►

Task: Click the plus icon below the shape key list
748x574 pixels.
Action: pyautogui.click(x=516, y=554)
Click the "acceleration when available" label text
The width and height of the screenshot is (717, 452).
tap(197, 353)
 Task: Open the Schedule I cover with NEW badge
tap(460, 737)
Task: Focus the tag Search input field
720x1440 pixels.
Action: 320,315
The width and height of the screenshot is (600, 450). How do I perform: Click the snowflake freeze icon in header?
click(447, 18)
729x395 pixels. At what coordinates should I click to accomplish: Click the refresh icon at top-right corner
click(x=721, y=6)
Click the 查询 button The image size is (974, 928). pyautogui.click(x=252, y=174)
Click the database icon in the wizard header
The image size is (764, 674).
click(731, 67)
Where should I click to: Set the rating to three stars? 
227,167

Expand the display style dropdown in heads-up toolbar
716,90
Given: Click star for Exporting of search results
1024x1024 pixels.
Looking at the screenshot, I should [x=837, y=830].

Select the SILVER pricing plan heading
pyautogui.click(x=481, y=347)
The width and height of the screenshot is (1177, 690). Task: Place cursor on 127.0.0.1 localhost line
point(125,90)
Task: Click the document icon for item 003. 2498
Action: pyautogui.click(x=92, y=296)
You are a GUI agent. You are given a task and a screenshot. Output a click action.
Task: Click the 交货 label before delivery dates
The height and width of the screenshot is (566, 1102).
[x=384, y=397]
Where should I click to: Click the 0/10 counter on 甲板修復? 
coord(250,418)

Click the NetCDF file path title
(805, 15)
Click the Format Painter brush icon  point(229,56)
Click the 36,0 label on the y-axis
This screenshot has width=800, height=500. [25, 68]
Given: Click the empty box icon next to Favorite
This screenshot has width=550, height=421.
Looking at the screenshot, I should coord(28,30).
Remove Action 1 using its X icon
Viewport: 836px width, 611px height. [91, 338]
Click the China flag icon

◄

### Activity
Write out every line, unchanged, from the one containing "Select the SILVER pricing plan heading" through the closing line of the data.

### Reply to the task
Select the SILVER pricing plan heading
pyautogui.click(x=481, y=347)
The width and height of the screenshot is (1177, 690). Task: Place cursor on 127.0.0.1 localhost line
point(125,90)
Task: Click the document icon for item 003. 2498
Action: pyautogui.click(x=92, y=296)
You are a GUI agent. You are given a task and a screenshot. Output a click action.
Task: Click the 交货 label before delivery dates
The height and width of the screenshot is (566, 1102).
[x=384, y=397]
Where should I click to: Click the 0/10 counter on 甲板修復? 
coord(250,418)

Click the NetCDF file path title
(805, 15)
Click the Format Painter brush icon  point(229,56)
Click the 36,0 label on the y-axis
This screenshot has width=800, height=500. [25, 68]
Given: Click the empty box icon next to Favorite
This screenshot has width=550, height=421.
Looking at the screenshot, I should coord(28,30).
Remove Action 1 using its X icon
Viewport: 836px width, 611px height. [91, 338]
Click the China flag icon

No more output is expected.